EXERCISE
A full and exact copy of the listing that follows is needed.

EXTRACTED RECORDS

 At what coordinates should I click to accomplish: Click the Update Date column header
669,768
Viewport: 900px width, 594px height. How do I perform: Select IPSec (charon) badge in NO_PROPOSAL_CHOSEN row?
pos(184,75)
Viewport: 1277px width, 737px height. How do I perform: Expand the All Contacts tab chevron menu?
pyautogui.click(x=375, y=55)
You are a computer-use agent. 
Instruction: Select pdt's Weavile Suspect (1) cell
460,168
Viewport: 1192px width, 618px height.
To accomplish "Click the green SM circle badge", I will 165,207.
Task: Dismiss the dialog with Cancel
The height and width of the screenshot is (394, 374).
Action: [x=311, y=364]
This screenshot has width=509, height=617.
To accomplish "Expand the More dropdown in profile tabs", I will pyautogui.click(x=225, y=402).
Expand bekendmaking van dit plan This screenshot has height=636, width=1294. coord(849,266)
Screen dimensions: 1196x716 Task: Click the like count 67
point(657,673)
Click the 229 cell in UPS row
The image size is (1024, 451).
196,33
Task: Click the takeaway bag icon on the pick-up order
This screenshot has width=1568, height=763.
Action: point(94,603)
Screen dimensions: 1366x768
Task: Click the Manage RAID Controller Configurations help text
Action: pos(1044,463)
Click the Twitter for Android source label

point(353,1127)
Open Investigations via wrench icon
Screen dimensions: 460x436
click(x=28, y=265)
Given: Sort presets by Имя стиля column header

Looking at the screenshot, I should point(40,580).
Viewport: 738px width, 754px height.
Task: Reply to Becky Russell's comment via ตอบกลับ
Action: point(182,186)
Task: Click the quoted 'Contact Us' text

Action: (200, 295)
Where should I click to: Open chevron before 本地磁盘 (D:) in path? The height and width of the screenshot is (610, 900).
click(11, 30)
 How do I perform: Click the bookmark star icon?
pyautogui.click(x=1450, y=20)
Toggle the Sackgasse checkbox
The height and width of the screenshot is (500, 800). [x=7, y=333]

RESPONSE TO THIS TASK
 At what coordinates should I click to accomplish: Click the Update Date column header
669,768
Viewport: 900px width, 594px height. How do I perform: Select IPSec (charon) badge in NO_PROPOSAL_CHOSEN row?
pos(184,75)
Viewport: 1277px width, 737px height. How do I perform: Expand the All Contacts tab chevron menu?
pyautogui.click(x=375, y=55)
You are a computer-use agent. 
Instruction: Select pdt's Weavile Suspect (1) cell
460,168
Viewport: 1192px width, 618px height.
To accomplish "Click the green SM circle badge", I will 165,207.
Task: Dismiss the dialog with Cancel
The height and width of the screenshot is (394, 374).
Action: [x=311, y=364]
This screenshot has width=509, height=617.
To accomplish "Expand the More dropdown in profile tabs", I will pyautogui.click(x=225, y=402).
Expand bekendmaking van dit plan This screenshot has height=636, width=1294. coord(849,266)
Screen dimensions: 1196x716 Task: Click the like count 67
point(657,673)
Click the 229 cell in UPS row
The image size is (1024, 451).
196,33
Task: Click the takeaway bag icon on the pick-up order
This screenshot has width=1568, height=763.
Action: point(94,603)
Screen dimensions: 1366x768
Task: Click the Manage RAID Controller Configurations help text
Action: pos(1044,463)
Click the Twitter for Android source label

point(353,1127)
Open Investigations via wrench icon
Screen dimensions: 460x436
click(x=28, y=265)
Given: Sort presets by Имя стиля column header

Looking at the screenshot, I should point(40,580).
Viewport: 738px width, 754px height.
Task: Reply to Becky Russell's comment via ตอบกลับ
Action: point(182,186)
Task: Click the quoted 'Contact Us' text

Action: (200, 295)
Where should I click to: Open chevron before 本地磁盘 (D:) in path? The height and width of the screenshot is (610, 900).
click(11, 30)
 How do I perform: Click the bookmark star icon?
pyautogui.click(x=1450, y=20)
Toggle the Sackgasse checkbox
The height and width of the screenshot is (500, 800). [x=7, y=333]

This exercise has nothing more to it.